Recorded data: Begin

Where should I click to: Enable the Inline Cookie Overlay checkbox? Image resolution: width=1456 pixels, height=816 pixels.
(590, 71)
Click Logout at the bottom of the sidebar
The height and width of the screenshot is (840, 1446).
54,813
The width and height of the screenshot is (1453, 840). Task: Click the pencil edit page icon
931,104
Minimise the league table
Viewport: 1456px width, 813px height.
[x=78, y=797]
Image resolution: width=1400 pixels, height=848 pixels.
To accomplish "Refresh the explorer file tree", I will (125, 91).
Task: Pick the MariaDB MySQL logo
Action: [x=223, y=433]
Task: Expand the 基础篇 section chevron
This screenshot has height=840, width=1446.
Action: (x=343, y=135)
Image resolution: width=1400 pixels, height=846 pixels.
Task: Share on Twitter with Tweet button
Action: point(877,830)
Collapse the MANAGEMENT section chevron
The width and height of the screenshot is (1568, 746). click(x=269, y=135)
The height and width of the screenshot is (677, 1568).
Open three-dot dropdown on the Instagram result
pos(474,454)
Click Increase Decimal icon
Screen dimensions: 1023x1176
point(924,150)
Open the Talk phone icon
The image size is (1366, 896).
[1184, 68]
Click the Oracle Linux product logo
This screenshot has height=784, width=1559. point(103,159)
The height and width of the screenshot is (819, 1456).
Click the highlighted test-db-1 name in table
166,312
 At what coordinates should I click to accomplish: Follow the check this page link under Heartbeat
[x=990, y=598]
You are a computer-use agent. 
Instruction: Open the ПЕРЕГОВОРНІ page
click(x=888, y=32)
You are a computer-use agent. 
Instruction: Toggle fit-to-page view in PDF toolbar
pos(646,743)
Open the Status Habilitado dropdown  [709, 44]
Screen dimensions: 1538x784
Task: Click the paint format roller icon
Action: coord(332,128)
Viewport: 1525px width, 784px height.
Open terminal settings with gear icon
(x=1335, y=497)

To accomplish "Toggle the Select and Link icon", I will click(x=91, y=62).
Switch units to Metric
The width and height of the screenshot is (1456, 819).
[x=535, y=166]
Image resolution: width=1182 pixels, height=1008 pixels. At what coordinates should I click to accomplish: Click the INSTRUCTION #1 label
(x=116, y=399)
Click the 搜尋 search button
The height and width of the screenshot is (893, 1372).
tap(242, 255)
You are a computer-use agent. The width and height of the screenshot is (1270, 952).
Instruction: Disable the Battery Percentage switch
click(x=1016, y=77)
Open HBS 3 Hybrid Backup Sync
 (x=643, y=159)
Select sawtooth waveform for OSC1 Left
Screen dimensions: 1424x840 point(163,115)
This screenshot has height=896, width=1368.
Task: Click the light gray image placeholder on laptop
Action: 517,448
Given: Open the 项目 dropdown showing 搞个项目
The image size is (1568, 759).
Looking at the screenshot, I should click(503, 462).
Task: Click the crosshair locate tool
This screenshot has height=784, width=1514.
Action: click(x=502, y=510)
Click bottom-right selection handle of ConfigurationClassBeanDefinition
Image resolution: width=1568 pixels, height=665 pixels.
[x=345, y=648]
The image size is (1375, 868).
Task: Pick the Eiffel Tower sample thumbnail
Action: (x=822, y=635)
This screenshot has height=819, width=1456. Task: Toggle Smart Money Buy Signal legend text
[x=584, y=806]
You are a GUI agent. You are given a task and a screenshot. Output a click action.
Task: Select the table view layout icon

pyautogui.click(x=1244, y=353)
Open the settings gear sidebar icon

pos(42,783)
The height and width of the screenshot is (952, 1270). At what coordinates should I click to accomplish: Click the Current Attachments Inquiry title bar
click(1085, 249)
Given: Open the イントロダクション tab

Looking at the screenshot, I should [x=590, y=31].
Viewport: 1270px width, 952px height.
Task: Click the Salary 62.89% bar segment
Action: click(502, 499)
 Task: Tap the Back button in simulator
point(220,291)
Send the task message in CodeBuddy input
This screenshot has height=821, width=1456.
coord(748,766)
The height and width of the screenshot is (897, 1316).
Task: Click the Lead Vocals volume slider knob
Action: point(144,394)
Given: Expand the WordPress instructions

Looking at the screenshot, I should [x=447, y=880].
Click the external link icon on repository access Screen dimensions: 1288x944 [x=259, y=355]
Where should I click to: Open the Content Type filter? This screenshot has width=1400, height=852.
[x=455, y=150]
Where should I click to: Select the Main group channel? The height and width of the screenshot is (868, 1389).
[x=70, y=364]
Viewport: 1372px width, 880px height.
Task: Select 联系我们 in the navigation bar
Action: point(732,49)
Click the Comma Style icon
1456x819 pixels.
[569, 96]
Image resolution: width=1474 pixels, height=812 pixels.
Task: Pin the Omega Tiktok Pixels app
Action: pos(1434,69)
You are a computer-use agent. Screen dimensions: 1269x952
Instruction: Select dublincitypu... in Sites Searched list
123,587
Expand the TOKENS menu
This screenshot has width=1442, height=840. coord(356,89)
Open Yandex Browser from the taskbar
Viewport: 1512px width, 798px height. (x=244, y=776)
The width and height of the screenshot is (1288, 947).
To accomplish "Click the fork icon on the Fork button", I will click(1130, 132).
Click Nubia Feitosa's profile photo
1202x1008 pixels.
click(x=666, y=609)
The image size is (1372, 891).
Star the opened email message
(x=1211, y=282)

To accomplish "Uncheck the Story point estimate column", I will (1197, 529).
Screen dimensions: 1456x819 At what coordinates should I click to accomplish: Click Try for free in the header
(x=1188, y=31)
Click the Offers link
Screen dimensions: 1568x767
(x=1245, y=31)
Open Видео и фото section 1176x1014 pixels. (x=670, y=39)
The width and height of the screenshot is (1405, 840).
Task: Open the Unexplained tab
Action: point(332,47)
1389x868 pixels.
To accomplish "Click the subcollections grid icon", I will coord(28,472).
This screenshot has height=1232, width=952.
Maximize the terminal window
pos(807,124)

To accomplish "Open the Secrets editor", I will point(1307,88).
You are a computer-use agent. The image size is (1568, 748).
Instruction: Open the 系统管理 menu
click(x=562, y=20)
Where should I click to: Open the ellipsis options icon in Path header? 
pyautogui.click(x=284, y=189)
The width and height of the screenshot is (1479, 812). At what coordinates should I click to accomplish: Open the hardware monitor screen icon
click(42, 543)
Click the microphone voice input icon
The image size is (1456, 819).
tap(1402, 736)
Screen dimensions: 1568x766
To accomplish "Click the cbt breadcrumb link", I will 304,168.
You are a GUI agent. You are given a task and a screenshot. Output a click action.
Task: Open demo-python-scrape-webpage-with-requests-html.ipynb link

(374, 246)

Recorded data: End

Required action =>
What belongs in the answer is each line of the listing that contains the word "agent".

Response below =>
You are a computer-use agent. 
You are a computer-use agent. 
You are a computer-use agent. The width and height of the screenshot is (1270, 952).
You are a GUI agent. You are given a task and a screenshot. Output a click action.
You are a computer-use agent. Screen dimensions: 1269x952
You are a computer-use agent. The image size is (1568, 748).
You are a GUI agent. You are given a task and a screenshot. Output a click action.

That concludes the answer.